The Plan You Need to Win an Election – 4 Steps Before Campaigning

As you prepare to make a decision about running for office, the most important planning you should do actually takes place before you announce it. Make sure you go through these steps to devise a plan to win an election.

Good planning is important to running for office. In 2019, a well-funded presidential candidate failed to get on the upcoming primary ballot in a large state, because the campaign didn’t turn in enough valid signatures by the deadline. Things can go wrong for big or small campaigns.

Some of the most important planning you should do actually takes place before declaring “I’m going to run for office,” because that first big step is one of the most important decisions. Campaigning does matter, but by the time a field of candidates starts any active work, a lot of the outcome is often already determined.

Your plan to win an election

So, before putting all your resources and efforts in campaigning, make sure your plan to win an election includes these 4 steps:

#1 Understand the Office

You should understand your reasons for running for office, and be able to articulate your hopes and motivation. But you should also understand the office itself. What are the duties, the powers, the realistic time commitment? Does it provide income or benefits? Read the charter, laws, or other rules which define the office.

#2 What’s Involved in Getting There

Start with the basics even before studying how to run a campaign. Requirements and deadlines for getting on the ballot are important, and obviously overlooked more often than they should be.

Potential competition is absolutely fundamental to your planning. Whether or not you will be challenging an incumbent is almost as defining as your own decision to run at all.

If an incumbent is running for reelection, that can loom over everything else, although there are exceptions. If an incumbent has been coasting for years with little outreach, that can be one of the most promising opportunities to seek office.

By contrast, an open race often draws multiple competitors. If it doesn’t, you should try to understand why.

Once you evaluate the formal requirements for getting on a ballot, and who else may be on it, then you can begin thinking about the kind of campaign that’s ahead of you. Will it be competitive, uphill, brief, expensive? This is a good moment to talk to someone with experience in what that campaign will require of you, personally.

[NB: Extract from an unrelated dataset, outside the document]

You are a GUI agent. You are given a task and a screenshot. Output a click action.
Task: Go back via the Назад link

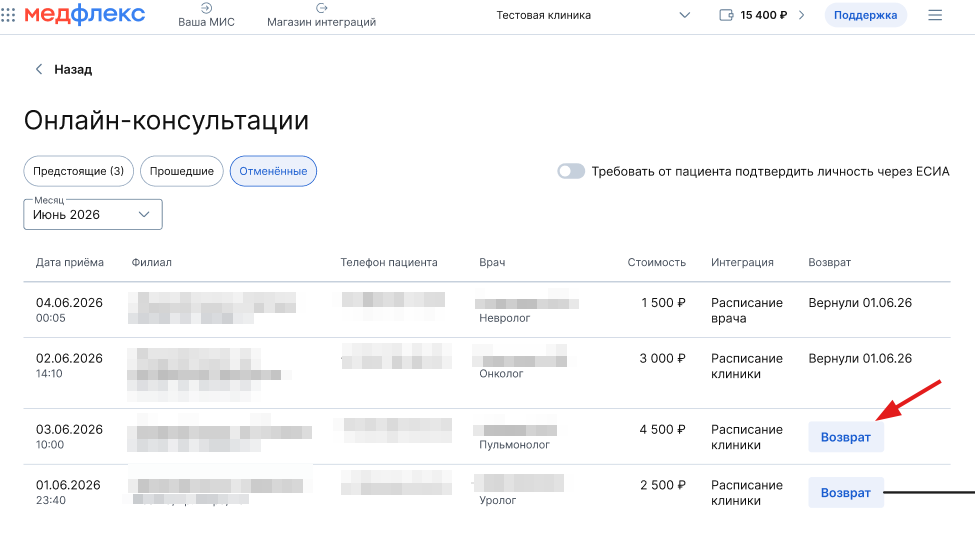[x=73, y=70]
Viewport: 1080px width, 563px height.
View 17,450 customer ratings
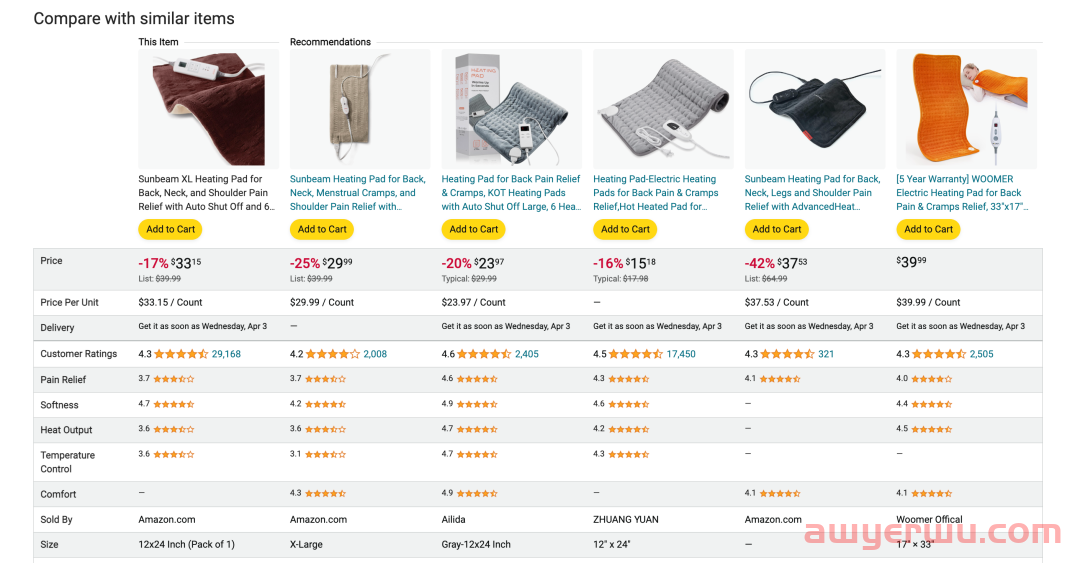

#3 What Do You Bring Along

Unless you are already well-known, locally, a lot of your challenge will involve letting people know that you exist, and who you are. What’s your short story? Where do you come from, what sets you apart, and what might make complete strangers trust you?

Before asking voters to hire you, however, you still need to weigh hiring yourself. If your future campaign was hiring, what might make you valuable to it? Perhaps you are charming, or an amazing organizer. Perhaps you’re calm under pressure, or a good storyteller, or a natural leader with lots of connections. No one gets elected to office alone, so who you expect to bring with you matters a lot to your decision.

#4 Consider the Alternatives

As you prepare to make a decision about running for office, stop and consider it as one option among many. You could expend a lot of time and other resources pursuing elected office, over the course of a year or more. How would you spend it otherwise? Activism, unelected positions, or supporting others’ candidacies are also ways to influence government. There are all of life’s other opportunities as well.

If you consider all of this, and you understand the kind of campaign you will be choosing to invest yourself in, and then decide to do so, you’ll genuinely be starting your campaign with some good planning behind that choice.